Pétion de Villeneuve (spr. petióng de wilnöhw), Jerôme, franz. Revolutionsmann, geb. 1753 zu Chartres, war Advokat daselbst, als die Generalstände berufen wurden, und kam als Deputierter des dritten Standes nach Versailles, wo er sich bald durch seine Opposition gegen Mirabeau und durch die rücksichtslosen Angriffe auf die Königin bemerkbar machte. Im Dez. 1790 wurde er zum Präsidenten der Nationalversammlung gewählt und Juni 1791 zum Präsidenten des Pariser Kriminaltribunals ernannt und mit der Rückführung der auf der Flucht ergriffenen königl. Familie beauftragt, wobei er sich durch seine Brutalität hervorthat. Am 14. Nov. 1791 ward er Maire von Paris; sein Gegenkandidat war der vom Hof unterstützte Lafayette. Immer mit den Radikalen gehend, ließ er dem Proletariat von Paris die Wege frei, auf denen es durch die Revolution vom 20. Juni und 10. Aug. 1792 das Königtum stürzte. In dem Konvent, dessen erster Präsident er 21. Sept. 1792 wurde, hielt er sich zur Gironde, stimmte im Königsprozeß für den Appell ans Volk und den Tod mit Aufschub, ward nach Dumouriez' Verrat von Robespierre als dessen Mitverschworener heftig angegriffen, 31. Mai 1793 proskribiert und 2. Juni gefangen. Es gelang ihm, in den Süden zu entkommen, wo er bis Juni 1794 blieb. Dann aber aufgespürt, irrte er mit einem Genossen umher; in der Gegend von Bordeaux, bei St. Emilion, fand man bald darauf seine von Wölfen halb gefressene Leiche. Die "OEuvres de P." erschienen 1793 zu Paris in 4 Bänden. - Vgl. Dauban, Mémoires inédits. (Par. 1866).

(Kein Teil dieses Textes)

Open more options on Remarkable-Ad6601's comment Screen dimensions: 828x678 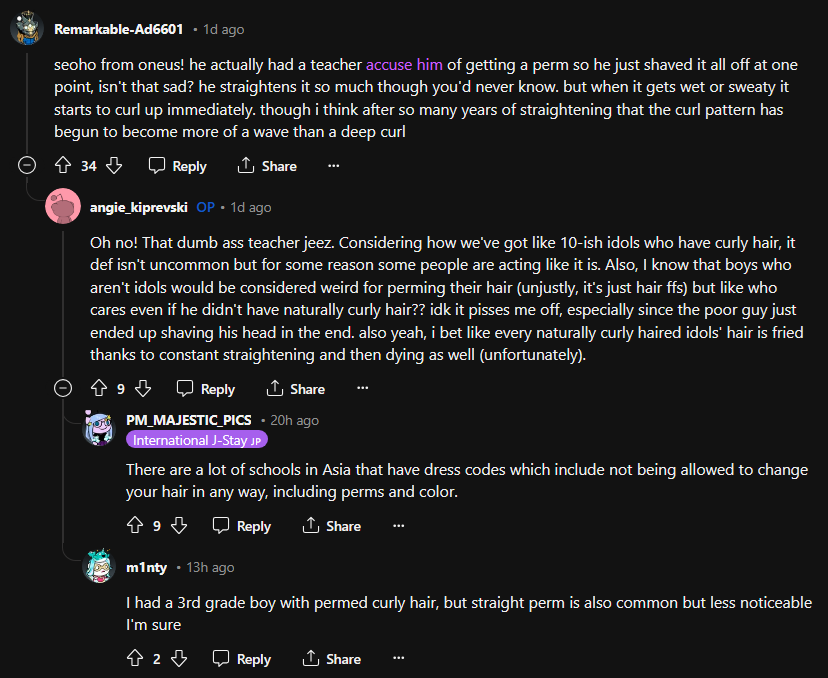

Pétiotisieren, ein von dem franz. Weingutsbesitzer Pétiot empfohlenes Verfahren zur Rotweinbereitung. Es besteht darin, daß die nach dem Abzüge des Mostes zurückbleibenden Trester mit einer Zuckerlösung übergossen und von neuem zur Gärung gebracht werden. Durch den sich bildenden Alkohol wird der in den Schalen verbliebene Farbstoff sowie andere Körper (Bouquet und Gerbstoff) gelöst, und es entsteht ein kleiner Nachwein, dessen Geschmack durch Zusatz einer geringen Menge von Weinsäure zu verbessern ist. Billige Bordeauxweine werden durch vier- bis fünfmalige Aufgüsse auf Trester hergestellt.

Petit (frz., spr. p'tih, "klein"), eine Buchdrucktype von 8 typogr. Punkten. Sie wird für Zeitungs- und Werkdruck sehr viel verwendet und zu den eigentlichen Brotschriften (s. d.) gezählt. (S. Schriftarten.)

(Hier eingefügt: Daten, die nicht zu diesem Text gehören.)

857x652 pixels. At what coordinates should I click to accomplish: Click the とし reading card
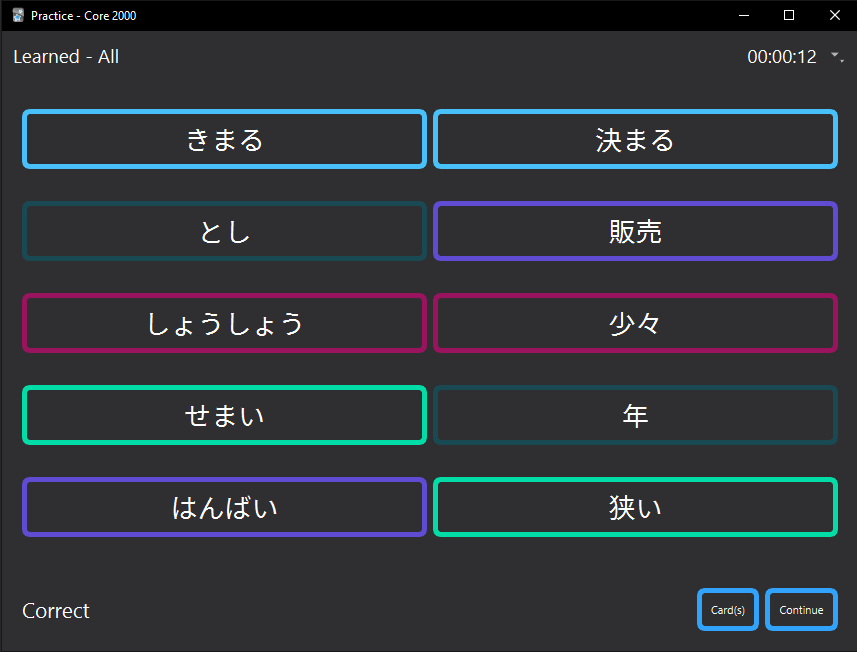[224, 231]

Petit-Champagne (spr. p'tih schangpánnj), Wein, s. Bergerac.

Petite Louison (spr.p'tit luisóng), s. Guillotine.

Petite-Pierre (spr. p'tit pĭähr), La, franz. Name von Lützelstein (s. d.).

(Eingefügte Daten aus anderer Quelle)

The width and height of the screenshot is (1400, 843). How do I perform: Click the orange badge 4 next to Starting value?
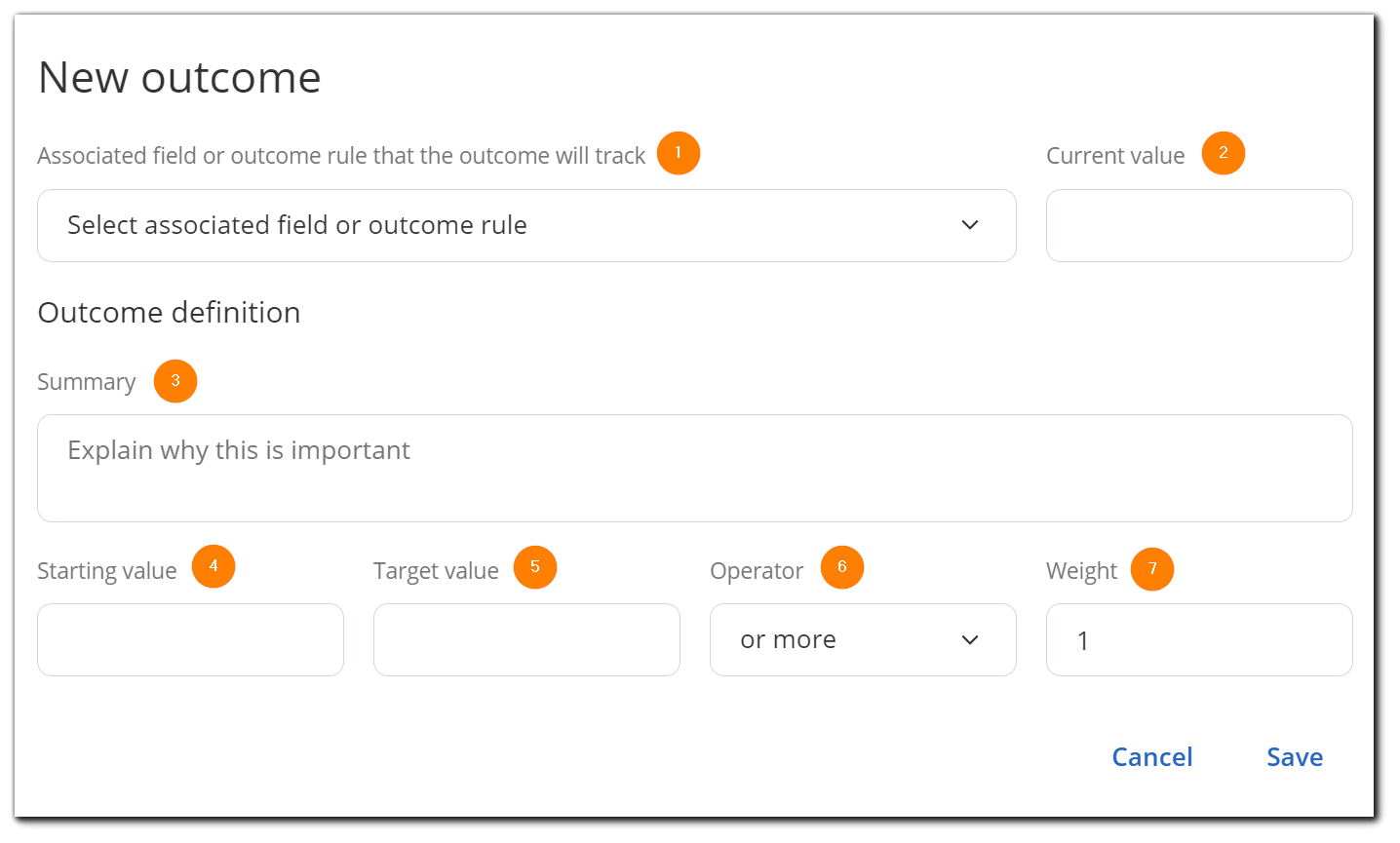(213, 566)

Petitgrainöl (spr. p'tigräng-), eine geringe Sorte von Orangenschalenöl.

Petition (lat.), Bitte, insbesondere Bittgesuch an Behörden, parlamentarische Körperschaften oder den Landesherrn. In den Zeiten, als die Regenten durch ihre eigene Unnahbarkeit und durch die Politik ihrer Ratgeber nicht selten sogar den Bitten und Klagen ihrer Unterthanen entzogen wurden, erschien es schon als ein wichtiger Fortschritt, wenn das Recht jedes Einzelnen, dem Monarchen bittend zu nahen, in gewissen Formen festgestellt wurde. Daher findet sich denn auch dieses Petitionsrecht schon unter den frühesten Bewilligungen, welche z. V. engl. Könige auf Andrängen des Parlaments ihrem Volke machten. Noch wichtiger wurde das gleiche Recht, sofern es von gesetzlich konstituierten Körperschaften (Parlamenten, Ständetagen u. dgl.) ausgeübt wurde, zumal wenn, wie dies in England und auch mehrfach in Deutschland vorkam, solche P. oder Bitten mit Geldbewilligungen in Verbindung gesetzt und letztere von der Erfüllung der erstern abhängig gemacht wurden. In den modernen Verfassungen ist fast immer das Petitionsrecht ausdrücklich garantiert, oft mit dem Zusätze, daß die Regierung auf P. des Landtags wenigstens einen motivierten Bescheid geben müsse. Außerdem ist in der Regel auch den Unterthanen das Recht der P. an die Landesvertretung zugesprochen, hauptsächlich zu.dem Zwecke, um letztere von dem Stande des öffentlichen Lebens zu unterrichten. Von diesem Rechte wird der großartigste Gebrauch in England gemacht, wo in manchen Fällen P. mit Hunderttausenden, ja mehr als einer Million von Unterschriften dem Parlament überreicht worden sind. Der Brauch erheischt dort, daß jede solche P. durch ein Mitglied des Parlaments eingeführt werde. Solche von vielen unterzeichnete P. nennt man Kollektivpetitionen; sie werden den Beamten bezüglich ihrer dienstlichen Verhältnisse bisweilen verboten.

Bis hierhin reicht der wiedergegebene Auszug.